Demonstration organizers — who have rejected Temer’s ascendancy as a “coup” — said about 100,000 protestors filled the major artery Paulista Avenue, many holding banners that read “Out with Temer,” and “Direct elections now.”
The Brazilian Senate on Wednesday last week voted to convict Rousseff on charges of having illegally manipulated government accounts, stripping her of her office and replacing her with Temer, her bitter enemy and former vice president.
Photo: AP
The protest ended with clashes between demonstrators and police, who fired gas bombs, according to the news Web site G1.
Temer, who after being sworn in promptly traveled to China for the G20 summit, said the protests were done by “small groups and predators.”
“These are small groups ... I do not have it numerically, but they are 40, 50, 100 people. It is nothing more than that. Out of 204 million Brazilians, I do not think it means much,” media outlets quoted Temer as saying.
The opposition dismissed the president’s figures: “The coup president of Brazil said that our demonstration would have 40 people.
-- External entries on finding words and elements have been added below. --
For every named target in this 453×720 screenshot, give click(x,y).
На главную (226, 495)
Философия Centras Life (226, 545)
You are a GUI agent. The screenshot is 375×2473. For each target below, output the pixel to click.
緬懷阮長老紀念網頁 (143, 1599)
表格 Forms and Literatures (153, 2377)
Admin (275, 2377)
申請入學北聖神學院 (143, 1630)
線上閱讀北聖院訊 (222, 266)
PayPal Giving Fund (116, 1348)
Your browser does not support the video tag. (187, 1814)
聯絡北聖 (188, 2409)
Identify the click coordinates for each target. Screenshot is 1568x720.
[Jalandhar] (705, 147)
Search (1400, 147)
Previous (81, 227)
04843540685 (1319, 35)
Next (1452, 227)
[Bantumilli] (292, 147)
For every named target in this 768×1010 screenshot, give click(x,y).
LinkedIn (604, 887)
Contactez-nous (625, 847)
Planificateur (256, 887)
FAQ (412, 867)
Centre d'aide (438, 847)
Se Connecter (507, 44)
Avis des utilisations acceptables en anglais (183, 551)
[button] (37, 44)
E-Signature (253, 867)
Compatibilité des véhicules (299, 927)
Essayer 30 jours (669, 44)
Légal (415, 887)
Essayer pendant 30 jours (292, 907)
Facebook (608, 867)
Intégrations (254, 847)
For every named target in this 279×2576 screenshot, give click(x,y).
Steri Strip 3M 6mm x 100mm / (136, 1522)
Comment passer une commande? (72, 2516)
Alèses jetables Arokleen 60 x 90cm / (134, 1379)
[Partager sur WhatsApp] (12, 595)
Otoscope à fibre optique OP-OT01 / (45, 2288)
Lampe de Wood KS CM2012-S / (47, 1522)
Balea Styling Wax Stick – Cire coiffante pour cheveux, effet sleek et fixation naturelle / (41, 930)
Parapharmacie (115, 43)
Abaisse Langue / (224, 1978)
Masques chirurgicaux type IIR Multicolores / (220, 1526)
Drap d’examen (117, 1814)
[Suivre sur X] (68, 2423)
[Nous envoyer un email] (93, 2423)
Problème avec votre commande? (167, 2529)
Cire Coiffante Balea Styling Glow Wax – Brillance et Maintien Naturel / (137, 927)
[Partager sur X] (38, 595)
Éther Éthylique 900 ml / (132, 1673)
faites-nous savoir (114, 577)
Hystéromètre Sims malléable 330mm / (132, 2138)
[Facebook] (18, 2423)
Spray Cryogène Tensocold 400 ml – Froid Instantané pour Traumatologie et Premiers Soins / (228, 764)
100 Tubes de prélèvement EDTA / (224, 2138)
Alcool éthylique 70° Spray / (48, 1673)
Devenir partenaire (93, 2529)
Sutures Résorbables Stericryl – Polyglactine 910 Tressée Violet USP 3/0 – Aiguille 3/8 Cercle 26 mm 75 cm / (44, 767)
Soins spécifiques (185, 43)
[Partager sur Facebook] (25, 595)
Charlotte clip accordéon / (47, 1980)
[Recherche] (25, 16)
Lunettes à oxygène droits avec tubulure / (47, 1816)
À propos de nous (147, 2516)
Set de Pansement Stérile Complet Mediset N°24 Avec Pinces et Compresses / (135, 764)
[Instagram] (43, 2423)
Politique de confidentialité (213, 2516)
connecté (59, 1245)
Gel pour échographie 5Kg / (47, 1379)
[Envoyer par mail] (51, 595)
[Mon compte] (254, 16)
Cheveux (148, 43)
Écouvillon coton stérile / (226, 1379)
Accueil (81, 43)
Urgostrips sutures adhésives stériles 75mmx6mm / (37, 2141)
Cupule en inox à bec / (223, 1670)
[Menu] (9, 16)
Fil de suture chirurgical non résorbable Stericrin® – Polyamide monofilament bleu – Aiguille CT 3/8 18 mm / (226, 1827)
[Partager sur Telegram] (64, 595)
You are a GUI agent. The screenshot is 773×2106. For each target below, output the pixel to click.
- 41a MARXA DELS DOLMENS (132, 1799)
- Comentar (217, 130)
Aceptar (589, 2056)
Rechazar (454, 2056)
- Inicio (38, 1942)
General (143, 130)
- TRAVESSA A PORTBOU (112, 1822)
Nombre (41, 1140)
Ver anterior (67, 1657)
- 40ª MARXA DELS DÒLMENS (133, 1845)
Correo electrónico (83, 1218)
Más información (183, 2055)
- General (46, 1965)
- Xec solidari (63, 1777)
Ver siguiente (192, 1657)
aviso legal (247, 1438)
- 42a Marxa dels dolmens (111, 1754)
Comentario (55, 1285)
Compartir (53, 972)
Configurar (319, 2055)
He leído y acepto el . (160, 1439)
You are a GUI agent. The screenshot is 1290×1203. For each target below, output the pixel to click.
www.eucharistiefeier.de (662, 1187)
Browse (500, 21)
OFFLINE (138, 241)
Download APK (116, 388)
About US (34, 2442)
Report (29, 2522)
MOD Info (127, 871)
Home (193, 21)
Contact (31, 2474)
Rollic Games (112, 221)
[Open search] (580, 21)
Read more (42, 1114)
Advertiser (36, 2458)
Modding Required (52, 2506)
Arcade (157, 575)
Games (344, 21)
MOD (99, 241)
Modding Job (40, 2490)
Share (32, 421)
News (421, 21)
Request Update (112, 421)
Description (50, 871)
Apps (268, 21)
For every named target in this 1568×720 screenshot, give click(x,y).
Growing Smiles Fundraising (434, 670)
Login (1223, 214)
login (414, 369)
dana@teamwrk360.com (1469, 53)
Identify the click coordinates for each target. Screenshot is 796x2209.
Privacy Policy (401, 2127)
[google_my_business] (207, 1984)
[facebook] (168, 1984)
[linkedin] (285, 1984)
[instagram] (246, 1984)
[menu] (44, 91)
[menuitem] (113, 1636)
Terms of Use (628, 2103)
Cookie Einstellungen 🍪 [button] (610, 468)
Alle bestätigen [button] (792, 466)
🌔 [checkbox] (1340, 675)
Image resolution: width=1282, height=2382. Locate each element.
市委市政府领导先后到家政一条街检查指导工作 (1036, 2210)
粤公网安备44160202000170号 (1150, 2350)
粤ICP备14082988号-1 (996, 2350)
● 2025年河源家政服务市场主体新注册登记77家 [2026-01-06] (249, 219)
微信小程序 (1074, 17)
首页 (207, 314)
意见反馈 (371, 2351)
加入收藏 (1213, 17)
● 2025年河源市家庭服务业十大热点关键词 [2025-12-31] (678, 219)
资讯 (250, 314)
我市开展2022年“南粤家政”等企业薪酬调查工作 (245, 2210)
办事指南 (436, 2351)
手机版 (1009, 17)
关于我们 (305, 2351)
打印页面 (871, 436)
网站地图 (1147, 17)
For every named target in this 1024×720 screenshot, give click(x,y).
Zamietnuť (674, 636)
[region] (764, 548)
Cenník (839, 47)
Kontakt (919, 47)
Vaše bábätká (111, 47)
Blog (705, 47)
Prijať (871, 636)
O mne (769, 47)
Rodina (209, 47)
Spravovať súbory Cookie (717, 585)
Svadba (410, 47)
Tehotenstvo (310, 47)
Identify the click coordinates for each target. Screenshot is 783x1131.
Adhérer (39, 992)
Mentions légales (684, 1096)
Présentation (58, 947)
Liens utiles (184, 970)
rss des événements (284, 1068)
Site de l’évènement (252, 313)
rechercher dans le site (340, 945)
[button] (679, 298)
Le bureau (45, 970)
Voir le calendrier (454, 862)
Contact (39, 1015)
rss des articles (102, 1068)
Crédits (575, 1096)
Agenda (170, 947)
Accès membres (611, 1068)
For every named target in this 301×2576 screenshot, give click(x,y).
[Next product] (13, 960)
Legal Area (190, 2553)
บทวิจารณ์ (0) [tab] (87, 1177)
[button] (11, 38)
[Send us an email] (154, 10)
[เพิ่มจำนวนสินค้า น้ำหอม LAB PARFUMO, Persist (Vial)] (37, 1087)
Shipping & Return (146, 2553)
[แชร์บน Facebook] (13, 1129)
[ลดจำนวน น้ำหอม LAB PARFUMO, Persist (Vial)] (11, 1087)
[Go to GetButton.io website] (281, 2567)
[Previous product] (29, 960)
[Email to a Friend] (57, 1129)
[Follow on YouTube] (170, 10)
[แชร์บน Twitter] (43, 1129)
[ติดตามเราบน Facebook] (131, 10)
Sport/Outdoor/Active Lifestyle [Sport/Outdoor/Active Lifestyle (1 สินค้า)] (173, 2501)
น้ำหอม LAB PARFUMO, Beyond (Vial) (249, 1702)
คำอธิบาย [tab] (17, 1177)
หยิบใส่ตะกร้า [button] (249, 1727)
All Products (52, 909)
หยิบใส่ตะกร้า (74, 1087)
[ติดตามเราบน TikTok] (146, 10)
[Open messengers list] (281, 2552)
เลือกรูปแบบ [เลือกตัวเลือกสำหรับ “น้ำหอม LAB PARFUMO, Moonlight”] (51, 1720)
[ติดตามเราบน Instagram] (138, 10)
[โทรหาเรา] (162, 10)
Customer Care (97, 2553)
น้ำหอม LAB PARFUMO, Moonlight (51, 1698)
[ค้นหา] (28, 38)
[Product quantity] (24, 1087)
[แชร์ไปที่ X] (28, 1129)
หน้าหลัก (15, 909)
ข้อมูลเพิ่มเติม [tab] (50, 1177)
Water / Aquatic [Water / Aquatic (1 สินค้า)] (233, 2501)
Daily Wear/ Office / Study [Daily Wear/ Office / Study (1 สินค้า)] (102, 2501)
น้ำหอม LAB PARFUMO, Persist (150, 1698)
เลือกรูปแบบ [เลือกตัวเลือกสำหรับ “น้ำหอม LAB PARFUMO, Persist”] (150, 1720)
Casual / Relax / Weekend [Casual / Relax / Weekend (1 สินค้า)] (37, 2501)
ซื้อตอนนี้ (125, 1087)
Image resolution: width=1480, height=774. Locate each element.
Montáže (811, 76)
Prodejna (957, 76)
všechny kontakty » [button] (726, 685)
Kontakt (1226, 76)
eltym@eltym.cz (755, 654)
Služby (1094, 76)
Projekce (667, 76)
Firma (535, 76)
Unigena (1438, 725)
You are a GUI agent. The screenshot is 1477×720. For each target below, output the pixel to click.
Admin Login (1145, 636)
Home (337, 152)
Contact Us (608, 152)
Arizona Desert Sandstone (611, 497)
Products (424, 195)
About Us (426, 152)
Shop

Here are those 40 people — we are already almost 100,000 on Paulista Avenue,” said Guilherme Boulos, a member of one of the opposition groups that organized the protest.
The demonstration was held in the late afternoon so as not to interfere with the passing of the torch from the Paralympic Games, an event in Rio de Janeiro due to start within three days — where another 2,000 people had demonstrated.
Rousseff was Brazil’s first female president.